Reasons why people should take up gardening

I have to confess that I believe “gardeners are special”. Gardening, like golf (another of my interests) can be enjoyed as a solitary or group endeavor. It is done in pleasant surroundings, is peaceful and contemplative, and can be done for a few minutes or for hours. Are you thinking work? Yes, it is work; it can be very little work or quite a lot of work. It can be very physical or almost effortless.

My personal definition of gardening is very broad. I think that gardening is any activity associated with the growing of and enjoying plants. This can be as little as watering a plant purchased at a store or received from a friend or it can be as extensive as planning and installing an extensive landscape plan covering several acres. It can be growing a tomato plant in a bucket or several hundred or more square feet of fruits and vegetables that feed your family all year long. (And as a separate note, now is the time to begin fall veggie gardening.)

Bob Hatton

Bob Hatton

The amount and type of gardening that one does can vary based upon interest, space, health, money, and other factors. The important thing is to garden. Nurture a small houseplant. Plant a container or small flower garden. Plant a decorative tree or shrub. Notice I say “a”. One does not have to plant a forest to enjoy trees, nor does one have to plant a large flowerbed to enjoy flowers. Gardening can be done on acres of soil or with quarts of soilless mix in a small container.

There are many reasons for gardening: the pleasure of nurturing things; the amazement of watching a tiny seed sprout and develop into a plant of a few inches or 50 feet tall; positively contributing to the environment; love of home-grown food and/or the inability to purchase something wanted for cooking; to attract wildlife; as an artistic outlet; to heal physically, emotionally, or spiritually; and many other reasons.

I once attended a lecture by a professor with the school of architecture at the University of Texas who is a practicing architect. He said that the more he works with architecture, the more complicated it gets. He contrasted architecture with art and the discussion boiled down to the eye of the beholder. I see many similarities with gardening. Much is in the eye of the beholder.

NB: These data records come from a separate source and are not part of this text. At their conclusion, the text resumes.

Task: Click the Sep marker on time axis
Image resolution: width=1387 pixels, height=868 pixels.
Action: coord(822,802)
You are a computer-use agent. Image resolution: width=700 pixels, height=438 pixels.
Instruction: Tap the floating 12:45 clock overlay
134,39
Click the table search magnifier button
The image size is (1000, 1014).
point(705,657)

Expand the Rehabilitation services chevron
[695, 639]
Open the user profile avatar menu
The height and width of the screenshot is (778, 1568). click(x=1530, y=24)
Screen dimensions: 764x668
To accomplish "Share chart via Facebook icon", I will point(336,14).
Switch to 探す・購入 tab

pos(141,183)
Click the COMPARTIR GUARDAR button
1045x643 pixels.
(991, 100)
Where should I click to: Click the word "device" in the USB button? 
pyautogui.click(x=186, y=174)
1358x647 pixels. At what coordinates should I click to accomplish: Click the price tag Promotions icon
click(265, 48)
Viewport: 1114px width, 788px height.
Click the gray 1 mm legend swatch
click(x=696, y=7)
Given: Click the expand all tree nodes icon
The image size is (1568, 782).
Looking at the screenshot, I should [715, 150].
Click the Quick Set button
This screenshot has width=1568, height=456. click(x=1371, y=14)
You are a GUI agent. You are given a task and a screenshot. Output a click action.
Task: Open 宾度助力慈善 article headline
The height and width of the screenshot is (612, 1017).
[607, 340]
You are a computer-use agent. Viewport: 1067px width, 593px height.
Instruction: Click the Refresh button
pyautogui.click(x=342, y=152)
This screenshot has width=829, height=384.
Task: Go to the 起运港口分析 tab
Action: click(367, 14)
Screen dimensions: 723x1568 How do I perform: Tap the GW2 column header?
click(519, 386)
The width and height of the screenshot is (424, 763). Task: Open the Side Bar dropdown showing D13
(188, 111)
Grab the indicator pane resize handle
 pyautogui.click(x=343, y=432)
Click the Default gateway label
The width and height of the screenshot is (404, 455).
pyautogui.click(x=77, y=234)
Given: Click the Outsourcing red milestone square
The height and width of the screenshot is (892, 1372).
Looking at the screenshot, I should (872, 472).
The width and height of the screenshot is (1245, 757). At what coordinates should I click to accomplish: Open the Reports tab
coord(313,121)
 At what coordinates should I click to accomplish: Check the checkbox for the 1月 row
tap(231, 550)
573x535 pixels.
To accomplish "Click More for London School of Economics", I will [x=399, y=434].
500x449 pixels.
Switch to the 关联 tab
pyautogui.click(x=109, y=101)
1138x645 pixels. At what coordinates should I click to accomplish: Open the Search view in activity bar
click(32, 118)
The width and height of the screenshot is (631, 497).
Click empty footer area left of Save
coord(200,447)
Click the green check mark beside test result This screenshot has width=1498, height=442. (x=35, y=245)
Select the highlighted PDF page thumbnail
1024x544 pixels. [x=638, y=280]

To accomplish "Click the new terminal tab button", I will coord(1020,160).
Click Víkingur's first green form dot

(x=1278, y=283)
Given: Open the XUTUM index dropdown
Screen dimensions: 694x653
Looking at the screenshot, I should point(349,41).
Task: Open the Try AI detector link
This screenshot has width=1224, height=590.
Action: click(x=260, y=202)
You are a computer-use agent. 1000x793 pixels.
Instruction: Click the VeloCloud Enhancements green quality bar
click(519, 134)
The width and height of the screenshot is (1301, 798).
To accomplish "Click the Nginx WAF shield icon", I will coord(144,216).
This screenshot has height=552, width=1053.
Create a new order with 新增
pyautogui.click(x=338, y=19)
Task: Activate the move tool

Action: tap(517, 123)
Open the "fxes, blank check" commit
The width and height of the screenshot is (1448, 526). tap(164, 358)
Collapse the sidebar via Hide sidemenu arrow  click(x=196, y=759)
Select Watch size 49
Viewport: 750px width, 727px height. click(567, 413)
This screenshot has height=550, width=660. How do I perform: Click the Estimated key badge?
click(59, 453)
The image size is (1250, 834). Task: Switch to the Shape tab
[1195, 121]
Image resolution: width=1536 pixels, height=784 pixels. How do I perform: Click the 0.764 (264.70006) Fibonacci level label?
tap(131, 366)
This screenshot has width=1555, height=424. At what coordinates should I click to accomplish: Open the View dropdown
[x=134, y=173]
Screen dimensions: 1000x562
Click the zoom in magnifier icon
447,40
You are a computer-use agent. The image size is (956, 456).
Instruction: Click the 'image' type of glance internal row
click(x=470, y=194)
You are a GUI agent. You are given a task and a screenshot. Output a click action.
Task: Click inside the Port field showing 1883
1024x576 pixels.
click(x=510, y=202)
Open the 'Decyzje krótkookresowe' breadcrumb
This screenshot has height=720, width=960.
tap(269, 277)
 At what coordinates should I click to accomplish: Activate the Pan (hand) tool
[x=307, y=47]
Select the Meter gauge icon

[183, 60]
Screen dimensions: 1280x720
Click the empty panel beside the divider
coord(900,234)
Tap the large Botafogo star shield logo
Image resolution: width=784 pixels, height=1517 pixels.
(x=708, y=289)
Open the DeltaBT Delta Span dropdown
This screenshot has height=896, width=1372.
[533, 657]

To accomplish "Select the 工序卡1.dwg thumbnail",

Some of the things I like, you won’t and vice versa. But there is great diversity in gardening. It can be very complicated or very simple. It is artistic as well as architectural. It is as much as you want it to be or as little. It is creative. It changes over time. What gardening is to each person is what they want it to be. Whether done in a dish on a tabletop or on several acres, whether by growing fruits and vegetables or flowers, trees, and other ornamentals, the important thing is to garden … and to enjoy it.